The question today was, “Who is the New Wife?” Who, indeed?
The report was built around the work of Susan Shapiro Barash, a gender studies professor at Marymount Manhattan College, and her 2004 book, The New Wife. Barash’s theory — and it’s hardly a new one; see, for instance, Lisa Belkin’s 2003 New York Times Magazine cover story — is that professional women today, unsatisfied by the demands and the stress of trying to “have it all,” are no longer trying. Rather, they are turning their attention to becoming the best head-of-household they can be.
Of course, these theories often work from the assumptions that a) women, ultimately, can never find complete satisfaction with a role in the public sphere; they are always yearning for a return to the domestic b) that all women’s families have the economic means to make the stay-at-home choice possible and c) men are either naturally unable to be equal caretakers of their children or that women would never want to relinquish part of that responsibility.
The assumptions are all disturbing, but it the absence of men from these conversations that is truly stunning. It’s always presented as women’s Catch-22 — women’s inability to balance career and family. Few ponder how this wouldn’t have to be a choice at all if women didn’t carry the entire burden of childcare. And even fewer ask whether men feel the same conflict.
I never expected the softies at Today to ask any penetrating questions or bring anything new to the conversation. But I didn’t think they’d turn it all into a nostalgic celebration of simpler days.

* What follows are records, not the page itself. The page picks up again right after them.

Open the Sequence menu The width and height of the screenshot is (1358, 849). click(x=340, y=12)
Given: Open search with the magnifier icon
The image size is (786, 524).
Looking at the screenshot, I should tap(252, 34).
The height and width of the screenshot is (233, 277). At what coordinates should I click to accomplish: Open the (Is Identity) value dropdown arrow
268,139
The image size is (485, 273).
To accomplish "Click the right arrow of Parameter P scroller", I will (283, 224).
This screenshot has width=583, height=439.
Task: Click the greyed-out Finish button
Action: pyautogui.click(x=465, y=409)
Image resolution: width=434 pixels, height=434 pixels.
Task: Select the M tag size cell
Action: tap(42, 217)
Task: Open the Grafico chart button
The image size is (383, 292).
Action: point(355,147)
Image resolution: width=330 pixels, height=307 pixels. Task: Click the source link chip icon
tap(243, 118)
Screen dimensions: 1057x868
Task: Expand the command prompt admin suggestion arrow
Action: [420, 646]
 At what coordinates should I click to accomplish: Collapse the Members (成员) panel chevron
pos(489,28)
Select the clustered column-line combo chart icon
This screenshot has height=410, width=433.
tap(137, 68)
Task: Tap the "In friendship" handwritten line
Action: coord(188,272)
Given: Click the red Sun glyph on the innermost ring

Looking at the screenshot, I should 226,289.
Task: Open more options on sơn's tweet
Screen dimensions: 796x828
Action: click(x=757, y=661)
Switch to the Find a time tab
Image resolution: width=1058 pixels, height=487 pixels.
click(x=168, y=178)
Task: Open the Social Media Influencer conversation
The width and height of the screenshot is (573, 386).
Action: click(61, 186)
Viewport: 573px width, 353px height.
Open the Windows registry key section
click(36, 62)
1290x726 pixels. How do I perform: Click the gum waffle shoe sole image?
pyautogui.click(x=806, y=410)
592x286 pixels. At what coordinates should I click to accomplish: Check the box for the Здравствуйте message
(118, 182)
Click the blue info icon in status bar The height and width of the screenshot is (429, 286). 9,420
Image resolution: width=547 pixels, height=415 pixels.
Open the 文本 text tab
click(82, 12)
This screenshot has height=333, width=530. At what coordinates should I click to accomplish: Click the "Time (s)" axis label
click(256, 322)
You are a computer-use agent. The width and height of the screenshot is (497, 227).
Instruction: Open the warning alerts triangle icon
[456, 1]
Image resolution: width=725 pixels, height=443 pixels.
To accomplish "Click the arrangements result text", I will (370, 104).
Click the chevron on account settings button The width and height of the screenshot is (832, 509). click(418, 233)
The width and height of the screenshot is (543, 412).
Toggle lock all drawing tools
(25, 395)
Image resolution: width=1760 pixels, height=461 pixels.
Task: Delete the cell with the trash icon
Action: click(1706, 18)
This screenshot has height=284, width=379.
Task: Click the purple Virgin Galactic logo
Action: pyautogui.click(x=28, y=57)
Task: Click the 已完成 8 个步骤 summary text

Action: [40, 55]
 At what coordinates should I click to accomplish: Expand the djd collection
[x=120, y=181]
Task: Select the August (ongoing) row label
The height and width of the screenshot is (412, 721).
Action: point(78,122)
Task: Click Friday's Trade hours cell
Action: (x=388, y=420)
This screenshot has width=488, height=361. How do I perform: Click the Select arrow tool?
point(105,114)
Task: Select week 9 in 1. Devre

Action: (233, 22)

“This morning we begin with a trend that reaches to generations past,” says Today correspondent Natalie Morales.
Cut to a scene from Leave it to Beaver and June Cleaver, the “ultimate 1950s housewife.”
“Is June Cleaver making a comeback?” asks Morales. “Author Susan Shapiro Barash says she just might be. Barash recently completed a study that defines what she calls ‘the new wife.’”
The new wife, continues Morales, is “a young, educated woman in her 20s who decides that while career is important, marriage and family come first.”
Barash: “She wants a stress-free marriage and she wants to have time with her children and her husband.”
Morales: “So they see women who have tried to have it all as having failed in some regard in their personal or professional lives?”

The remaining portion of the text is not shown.